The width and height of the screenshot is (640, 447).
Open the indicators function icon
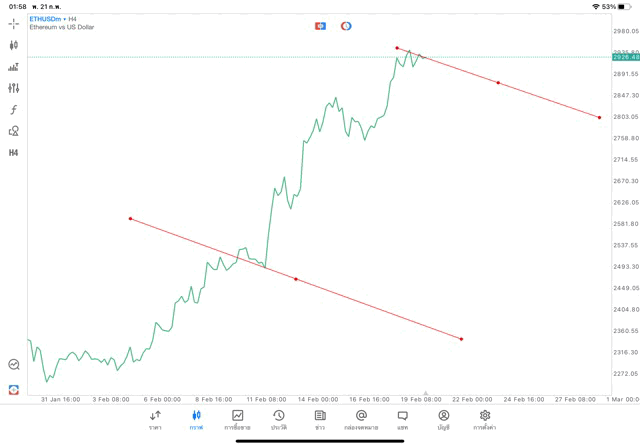pos(14,110)
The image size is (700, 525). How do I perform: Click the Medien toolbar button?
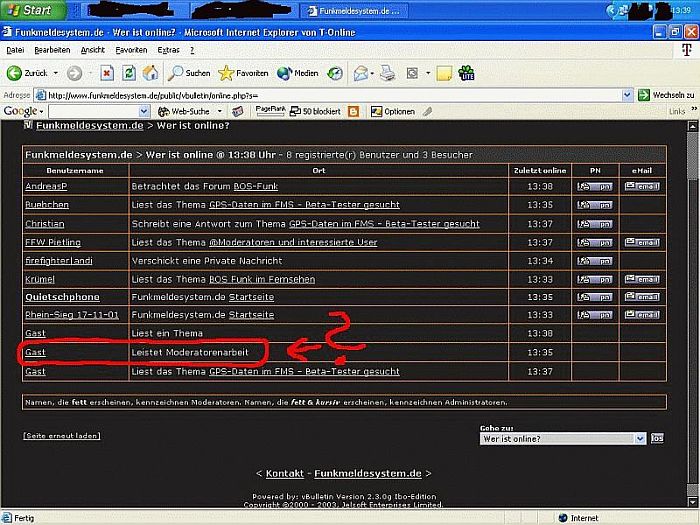click(298, 73)
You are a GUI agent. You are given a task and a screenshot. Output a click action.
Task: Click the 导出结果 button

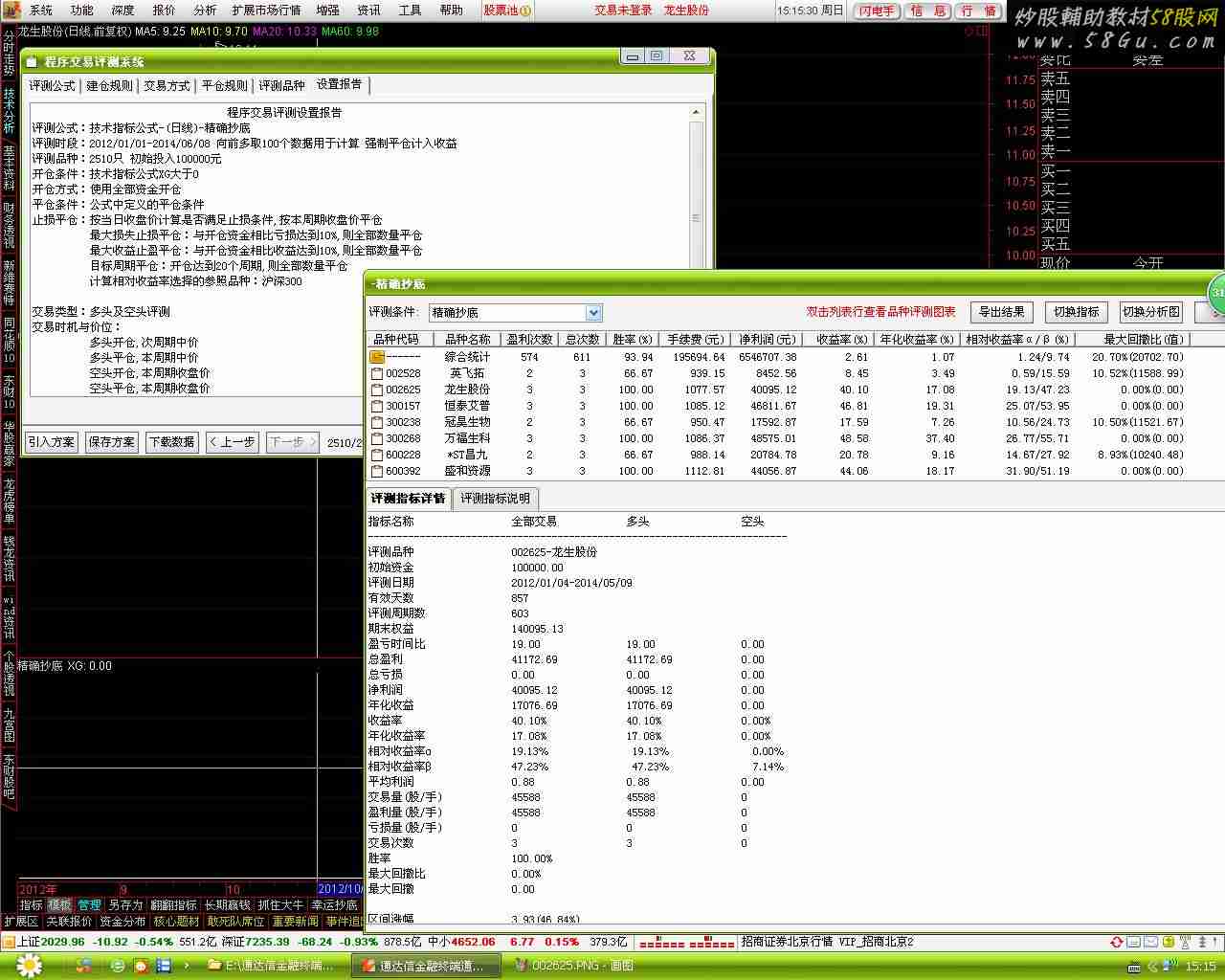[1001, 312]
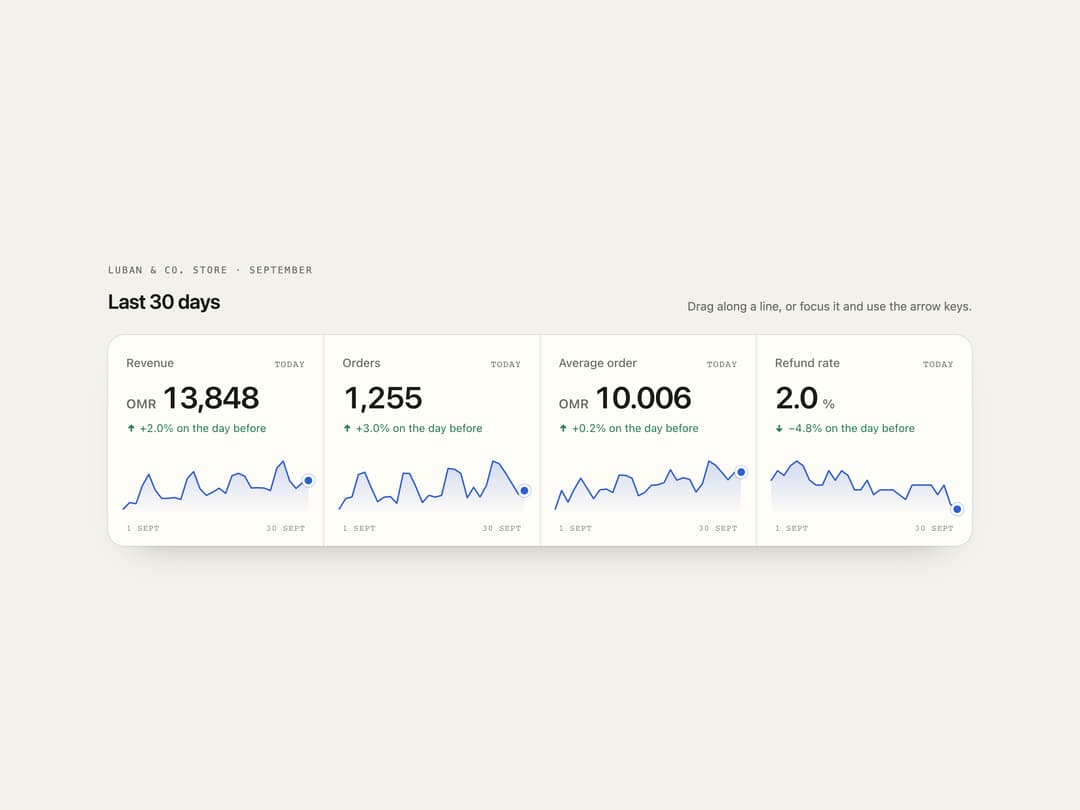Click the Orders value 1,255
Screen dimensions: 1080x810
pos(383,398)
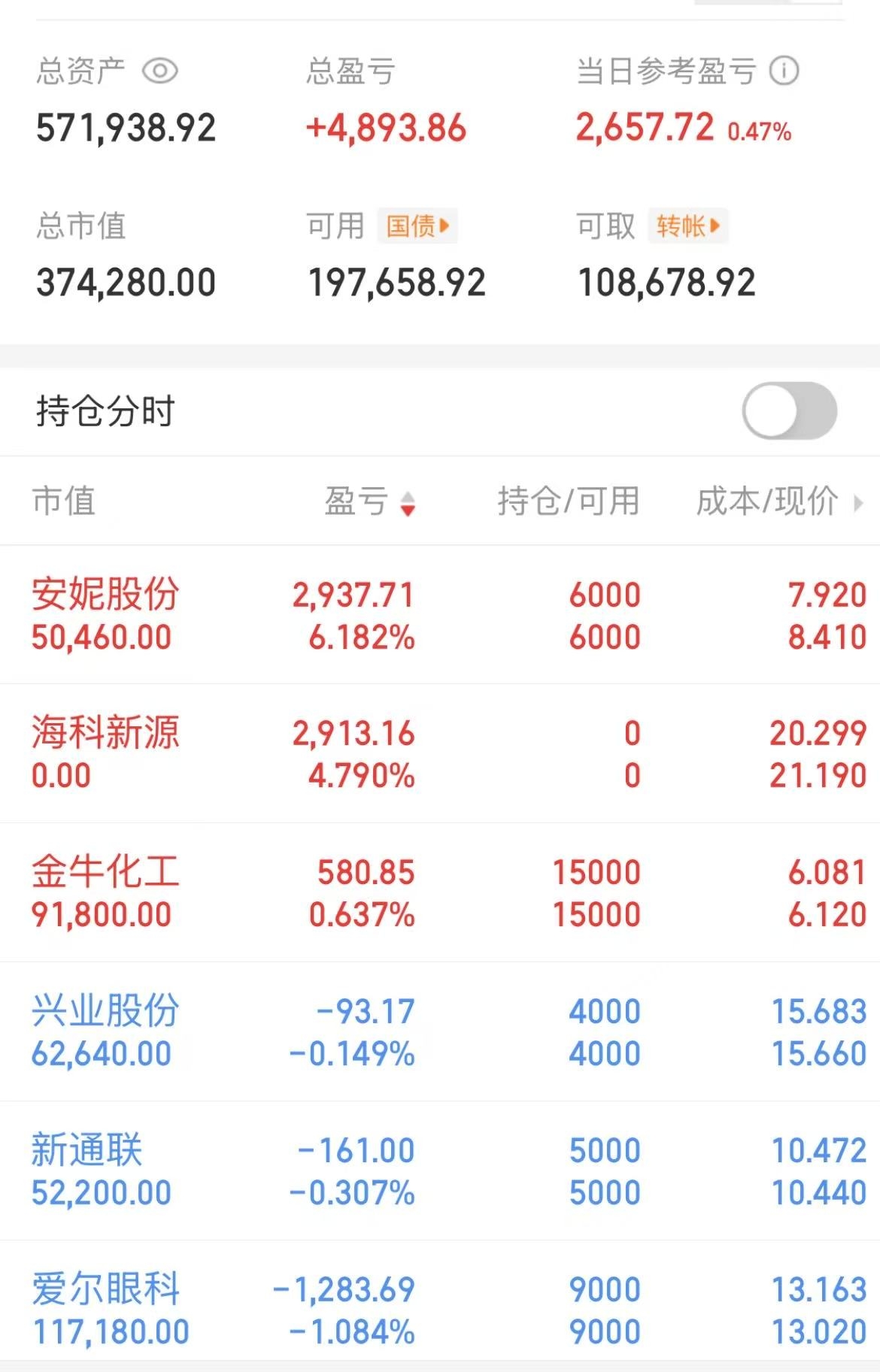Click the 持仓/可用 column header

click(x=568, y=501)
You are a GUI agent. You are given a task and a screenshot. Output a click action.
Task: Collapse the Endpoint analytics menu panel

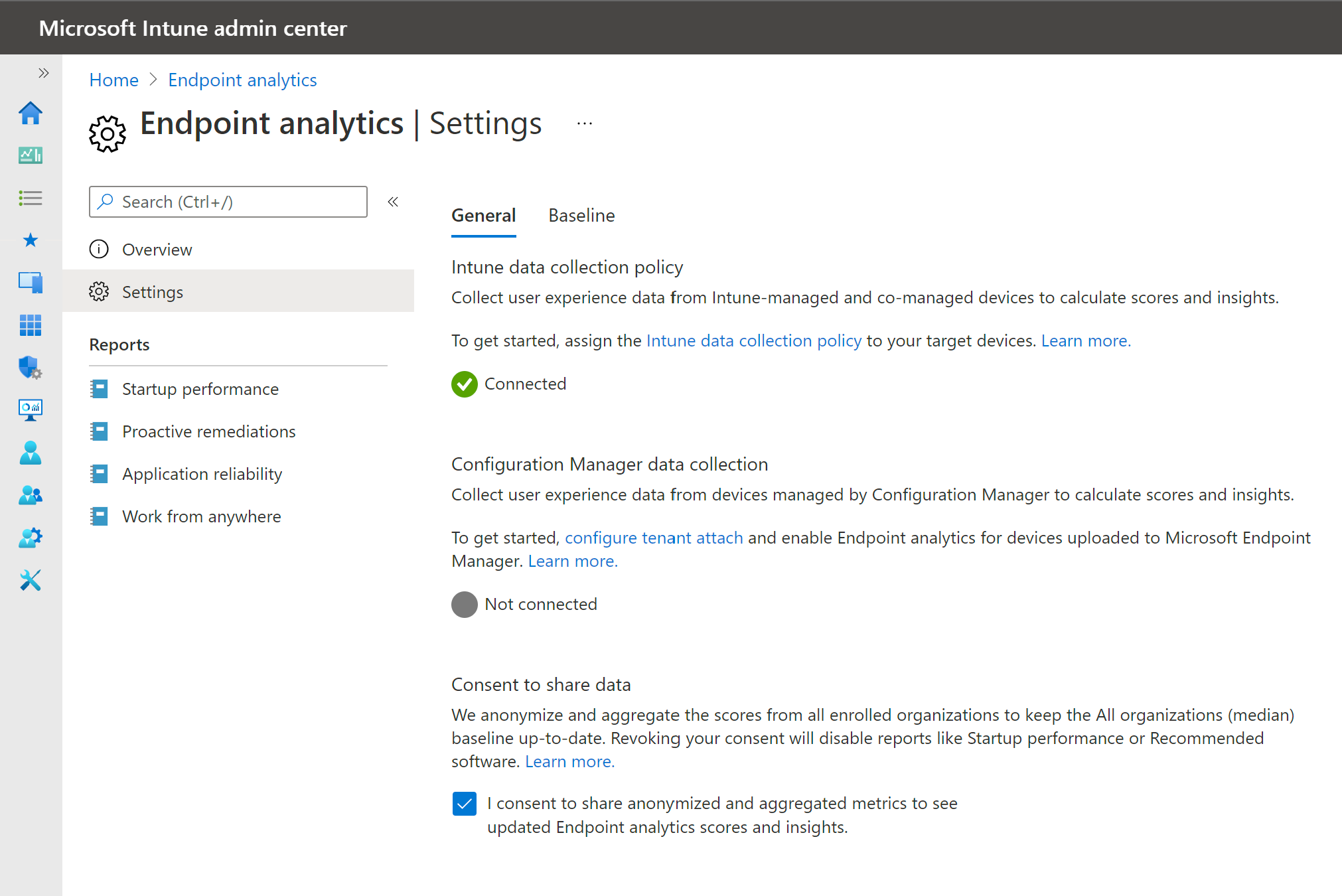tap(393, 202)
§
_TASK TO CARRY OUT:_ Give back an exact copy of only the lines from the one with "Open the indicators function icon" through the final line of the material, both included. Pictures do not belong in it.

_RESULT OF THIS EXERCISE:_
Open the indicators function icon
pos(14,110)
The image size is (700, 525). How do I perform: Click the Medien toolbar button?
click(298, 73)
You are a GUI agent. You are given a task and a screenshot. Output a click action.
Task: Click the 导出结果 button

[1001, 312]
Click the Orders value 1,255
Screen dimensions: 1080x810
pos(383,398)
Click the 持仓/可用 column header

click(x=568, y=501)
You are a GUI agent. You are given a task and a screenshot. Output a click action.
Task: Collapse the Endpoint analytics menu panel

tap(393, 202)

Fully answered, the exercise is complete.